インクルーシブデザイン部門ワークショップの開催
東京で行われた「Next Fashion Designer of Tokyo 2026」(NFDT)における「インクルーシブデザイン部門」のワークショップが、9月24日(水)に開催されました。このワークショップは、障害のある方を含め、誰もが楽しめる服作りを目指すデザイナーたちに向けて行われました。
インクルーシブファッションの重要性
当日は、一次審査を通過した学生デザイナーが自らのデザイン画を持参し、実際にワークショップに参加。特別アドバイザーとして、障害者支援団体の代表者である上原大祐氏と加藤さくら氏が招かれ、専門家の視点からの助言が行われました。
上原氏は、「日本には障害当事者が不在のデザインがまだ多い。今日、参加者は障害当事者と一緒にデザインするという視点を考えてほしい」とコメント。彼はまた、インクルーシブデザインが全ての人々の困りごとを解決する手段であることを強調しました。加藤氏は、障害を持つ方を起点としたデザインが、障害がない方にも快適さを提供することを具体例を挙げて解説しました。
ユーザー視点のニーズを吸収
さらに、このワークショップでは障害当事者と直接意見交換を行い、学生たちはその貴重な声をデザインに活かす場が設けられました。

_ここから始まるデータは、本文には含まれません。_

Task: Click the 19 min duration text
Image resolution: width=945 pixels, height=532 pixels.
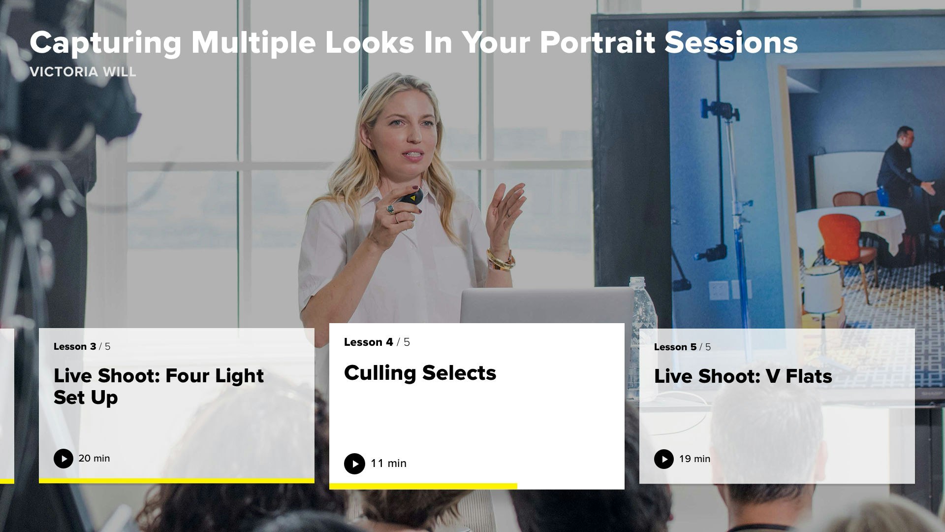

視覚に障害のある参加者からは、「触ってわかりやすいワンポイントがあると嬉しい」との要望が寄せられ、シンプルな選択からカラフルなものへの挑戦を希望する声もありました。また、車椅子ユーザーからは、袖の素材がもたらす実際の使用感についての意見があったなど、実際の経験に基づく声が集まりました。学生たちはこうしたリアルなニーズを真剣に受け止め、デザインの改善に向けて思考を深めている様子でした。
受講後の展望
得られた知見をもとに、参加した学生たちは今後の二次審査へ向け、自身の作品制作へと移行していきます。このワークショップを通じて、インクルーシブであることの重要性を改めて認識し、デザイン活動がより多様なニーズを反映することが期待されます。
NFDTとは?
「Next Fashion Designer of Tokyo」は、東京を国際的なファッションの中心地として位置づけるために立ち上げられたファッションコンクールです。参加者には世界で活躍するデザイナーの指導を受けられる機会が提供されており、クリエイティブな体験が得られます。今年度も多くのエントリーが集まり、最終的には選ばれた作品がパリファッションウィークで発表されるなど、国際的なステージでの活躍が期待されています。
このように、学生たちが実際のニーズを反映させたファッションデザインを通じて、社会全体にインクルーシブな意識を広めることが大いに期待される、非常に意義のあるワークショップとなりました。